Euroheat and Power’s president has welcomed the increased recognition by Brussels of the bloc’s heating and cooling sector.
This week saw the publishing of the EU’s Energy Union strategy, and European Commission chiefs have been highly vocal about the importance of the sector to the bloc’s overall future energy policy.
“The heating and cooling sector is finally getting the attention it deserves at the centre of the EU energy policy debate”, said Frédéric Hug, Euroheat & Power President (pictured) at the opening of a session on “Sustainable Local Thermal Energy Systems”, an event organised within the framework of the European Commission’s High level conference on “Heating and Cooling in the European Energy Transition.”
Hug told the gathering, “It is now time to make the right choices for sustainable heating and cooling supply. District Heating and Cooling networks are designed to pull together local resources and provide a vital route to market for a wide range of efficient low carbon technologies such as large scale heat pumps, which could be otherwise difficult to integrate into the dense urban environment.”

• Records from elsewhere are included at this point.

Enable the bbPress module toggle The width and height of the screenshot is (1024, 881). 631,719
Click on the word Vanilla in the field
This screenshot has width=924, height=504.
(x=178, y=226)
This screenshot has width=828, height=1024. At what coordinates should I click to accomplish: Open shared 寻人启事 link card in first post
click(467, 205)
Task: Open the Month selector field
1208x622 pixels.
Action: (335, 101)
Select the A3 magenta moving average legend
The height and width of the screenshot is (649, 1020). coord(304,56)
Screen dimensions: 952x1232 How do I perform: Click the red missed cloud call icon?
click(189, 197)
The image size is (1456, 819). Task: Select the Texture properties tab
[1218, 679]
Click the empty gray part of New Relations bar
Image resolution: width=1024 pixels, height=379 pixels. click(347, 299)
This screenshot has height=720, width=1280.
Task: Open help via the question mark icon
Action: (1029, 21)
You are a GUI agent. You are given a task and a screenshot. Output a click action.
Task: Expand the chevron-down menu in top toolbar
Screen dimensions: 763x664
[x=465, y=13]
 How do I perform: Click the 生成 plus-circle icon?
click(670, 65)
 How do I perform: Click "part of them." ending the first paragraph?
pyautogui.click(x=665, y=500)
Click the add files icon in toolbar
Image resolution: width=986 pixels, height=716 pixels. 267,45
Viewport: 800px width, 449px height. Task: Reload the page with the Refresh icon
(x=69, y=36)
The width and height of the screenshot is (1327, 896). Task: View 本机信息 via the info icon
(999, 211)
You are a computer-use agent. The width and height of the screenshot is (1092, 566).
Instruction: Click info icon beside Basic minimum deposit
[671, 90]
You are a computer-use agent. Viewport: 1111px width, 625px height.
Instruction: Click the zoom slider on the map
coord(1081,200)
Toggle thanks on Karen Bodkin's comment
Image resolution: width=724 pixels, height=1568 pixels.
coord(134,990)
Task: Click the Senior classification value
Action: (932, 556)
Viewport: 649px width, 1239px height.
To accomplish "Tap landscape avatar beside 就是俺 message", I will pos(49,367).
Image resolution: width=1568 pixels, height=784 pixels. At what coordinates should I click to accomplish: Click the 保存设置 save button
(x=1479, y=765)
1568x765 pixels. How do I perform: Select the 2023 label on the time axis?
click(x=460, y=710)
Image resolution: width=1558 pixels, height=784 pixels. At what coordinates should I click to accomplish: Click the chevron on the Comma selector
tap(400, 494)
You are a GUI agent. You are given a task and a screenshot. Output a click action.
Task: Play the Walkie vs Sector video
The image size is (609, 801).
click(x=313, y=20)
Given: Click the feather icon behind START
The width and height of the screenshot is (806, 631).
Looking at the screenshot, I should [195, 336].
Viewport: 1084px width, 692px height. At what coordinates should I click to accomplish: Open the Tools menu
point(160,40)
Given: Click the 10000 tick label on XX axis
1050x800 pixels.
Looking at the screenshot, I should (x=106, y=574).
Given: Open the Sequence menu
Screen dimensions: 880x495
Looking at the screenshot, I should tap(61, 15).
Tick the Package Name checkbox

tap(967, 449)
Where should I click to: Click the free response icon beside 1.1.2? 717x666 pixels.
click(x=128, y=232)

Climate Action and Energy Commissioner Miguel Arias Canete had signalled out the role of heating and cooling in his speech unveiling the strategy on Wednesday while Marie Donnelly, Director of Renewables at the DG Energy of the European Commission told a gathering at the Westminster Energy Environment and Transport Forum in London on the eve of the announcement, that the priority for the bloc needs to be heating and cooling rather than power.
“Heating and cooling of our buildings consumes 46 per cent of our final energy, with power at just 21 per cent. So often at meetings we debate about electricity when really the key issue we need to address is heating and cooling – at last this is an issue being taken up by the commission.”
Donnelly, who told the forum that there should be an end of year strategy in place for heating and cooling in Europe, reinforced that message through reference to recent headline events in the East.
“The crisis that has been brought about by Russia- is a heat crisis, not an electricity crisis – it is not the lights that will go out, it is the heating. The Energy Union (policy announced Wednesday) is about refocusing what we really need to address in terms of our energy policy.”
Thomas Nowak, Secretary General of the European Heat Pump Association (EHPA) which co-organised the event, added in his concluding speech “I would have been delighted to see that heating and cooling deserved the same attention in the Commission’s package on the Energy Union as it is given during this week’s conference days. Let’s not forget that the Energy Union debate gained momentum with the gas supply crisis, which is a heating crisis. In this context our event gave proper attention to efficient, sustainable and available solutions to heating and cooling.”
He also insisted on the untapped potential of heat pumps and District Heating to meet EU’s main energy policy objectives: “Heat pump technologies can be used in a variety of mature applications in distributed and centralised systems. The combination of large heat pumps and district heating grids is an appropriate choice to increase the share of renewable heating in densely populated areas. Both contribute to meeting all the objectives of the Energy Union.”